--- WHAT THE TASK REQUIRES ---
Quote the items verbatim from the first line through the line containing "point(27,363)", with both of those lines included.

--- THE RECORDS ---
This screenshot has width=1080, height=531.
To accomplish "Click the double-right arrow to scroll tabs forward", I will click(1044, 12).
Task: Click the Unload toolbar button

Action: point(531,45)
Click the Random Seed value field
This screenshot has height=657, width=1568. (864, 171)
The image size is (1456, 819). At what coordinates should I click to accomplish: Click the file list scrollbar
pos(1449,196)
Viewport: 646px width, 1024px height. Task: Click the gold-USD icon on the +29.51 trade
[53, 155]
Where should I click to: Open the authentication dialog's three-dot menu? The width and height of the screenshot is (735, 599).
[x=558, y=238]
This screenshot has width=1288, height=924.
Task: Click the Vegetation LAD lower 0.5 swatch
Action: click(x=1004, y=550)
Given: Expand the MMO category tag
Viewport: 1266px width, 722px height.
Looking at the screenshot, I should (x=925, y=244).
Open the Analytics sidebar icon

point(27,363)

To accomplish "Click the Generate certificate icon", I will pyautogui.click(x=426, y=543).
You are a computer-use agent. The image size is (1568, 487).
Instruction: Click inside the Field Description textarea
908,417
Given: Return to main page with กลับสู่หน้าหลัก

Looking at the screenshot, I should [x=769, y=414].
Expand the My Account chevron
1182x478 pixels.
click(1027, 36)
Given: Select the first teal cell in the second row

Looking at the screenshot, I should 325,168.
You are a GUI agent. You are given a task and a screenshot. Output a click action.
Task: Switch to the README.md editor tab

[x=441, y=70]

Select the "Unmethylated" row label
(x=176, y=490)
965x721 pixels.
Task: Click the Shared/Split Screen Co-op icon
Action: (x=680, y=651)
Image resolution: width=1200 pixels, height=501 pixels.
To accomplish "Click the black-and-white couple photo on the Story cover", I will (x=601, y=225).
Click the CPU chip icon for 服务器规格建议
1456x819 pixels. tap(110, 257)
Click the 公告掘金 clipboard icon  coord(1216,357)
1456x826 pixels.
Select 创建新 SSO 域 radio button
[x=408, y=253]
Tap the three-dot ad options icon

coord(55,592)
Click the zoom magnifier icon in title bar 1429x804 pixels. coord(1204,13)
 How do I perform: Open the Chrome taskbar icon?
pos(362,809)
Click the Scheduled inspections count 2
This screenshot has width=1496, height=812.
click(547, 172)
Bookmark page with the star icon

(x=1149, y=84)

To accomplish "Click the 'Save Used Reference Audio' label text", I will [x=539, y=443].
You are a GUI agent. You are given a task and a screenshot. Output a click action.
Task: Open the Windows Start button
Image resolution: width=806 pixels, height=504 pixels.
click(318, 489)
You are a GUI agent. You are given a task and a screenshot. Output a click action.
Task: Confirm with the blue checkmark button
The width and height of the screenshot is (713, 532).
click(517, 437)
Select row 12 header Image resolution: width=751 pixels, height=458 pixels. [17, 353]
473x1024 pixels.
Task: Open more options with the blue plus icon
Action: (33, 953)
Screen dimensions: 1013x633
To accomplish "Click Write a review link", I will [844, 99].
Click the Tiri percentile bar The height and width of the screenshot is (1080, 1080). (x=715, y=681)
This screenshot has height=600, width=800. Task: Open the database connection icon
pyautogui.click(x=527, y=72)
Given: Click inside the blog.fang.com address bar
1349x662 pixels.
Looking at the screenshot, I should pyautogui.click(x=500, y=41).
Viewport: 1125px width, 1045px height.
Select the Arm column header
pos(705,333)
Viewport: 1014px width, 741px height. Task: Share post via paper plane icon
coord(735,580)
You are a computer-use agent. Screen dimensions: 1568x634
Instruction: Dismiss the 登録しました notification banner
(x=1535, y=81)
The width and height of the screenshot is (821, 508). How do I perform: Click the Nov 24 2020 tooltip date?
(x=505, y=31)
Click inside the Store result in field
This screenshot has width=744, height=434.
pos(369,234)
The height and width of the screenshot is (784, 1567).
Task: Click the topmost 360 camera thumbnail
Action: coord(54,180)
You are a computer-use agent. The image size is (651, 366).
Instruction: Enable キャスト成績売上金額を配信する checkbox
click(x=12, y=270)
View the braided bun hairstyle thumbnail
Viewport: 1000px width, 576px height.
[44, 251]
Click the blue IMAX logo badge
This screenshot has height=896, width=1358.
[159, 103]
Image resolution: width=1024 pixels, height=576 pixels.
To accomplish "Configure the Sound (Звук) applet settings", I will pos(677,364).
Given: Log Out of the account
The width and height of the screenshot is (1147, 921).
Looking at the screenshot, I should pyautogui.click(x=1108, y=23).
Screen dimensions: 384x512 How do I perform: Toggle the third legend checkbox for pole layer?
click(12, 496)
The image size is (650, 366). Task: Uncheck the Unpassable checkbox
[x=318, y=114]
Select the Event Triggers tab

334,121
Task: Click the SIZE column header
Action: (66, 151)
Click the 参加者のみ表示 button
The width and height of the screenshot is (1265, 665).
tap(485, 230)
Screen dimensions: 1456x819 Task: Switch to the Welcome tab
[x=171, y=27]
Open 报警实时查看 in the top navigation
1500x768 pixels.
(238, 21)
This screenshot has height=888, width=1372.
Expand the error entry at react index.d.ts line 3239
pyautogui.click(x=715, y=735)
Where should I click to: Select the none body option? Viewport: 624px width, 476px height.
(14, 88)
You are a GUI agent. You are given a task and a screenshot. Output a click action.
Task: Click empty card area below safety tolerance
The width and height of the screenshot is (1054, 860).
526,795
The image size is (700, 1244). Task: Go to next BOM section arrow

--- FINISHED TASK ---
This screenshot has width=1080, height=531.
To accomplish "Click the double-right arrow to scroll tabs forward", I will click(1044, 12).
Task: Click the Unload toolbar button

Action: point(531,45)
Click the Random Seed value field
This screenshot has height=657, width=1568. (864, 171)
The image size is (1456, 819). At what coordinates should I click to accomplish: Click the file list scrollbar
pos(1449,196)
Viewport: 646px width, 1024px height. Task: Click the gold-USD icon on the +29.51 trade
[53, 155]
Where should I click to: Open the authentication dialog's three-dot menu? The width and height of the screenshot is (735, 599).
[x=558, y=238]
This screenshot has width=1288, height=924.
Task: Click the Vegetation LAD lower 0.5 swatch
Action: click(x=1004, y=550)
Given: Expand the MMO category tag
Viewport: 1266px width, 722px height.
Looking at the screenshot, I should (x=925, y=244).
Open the Analytics sidebar icon

point(27,363)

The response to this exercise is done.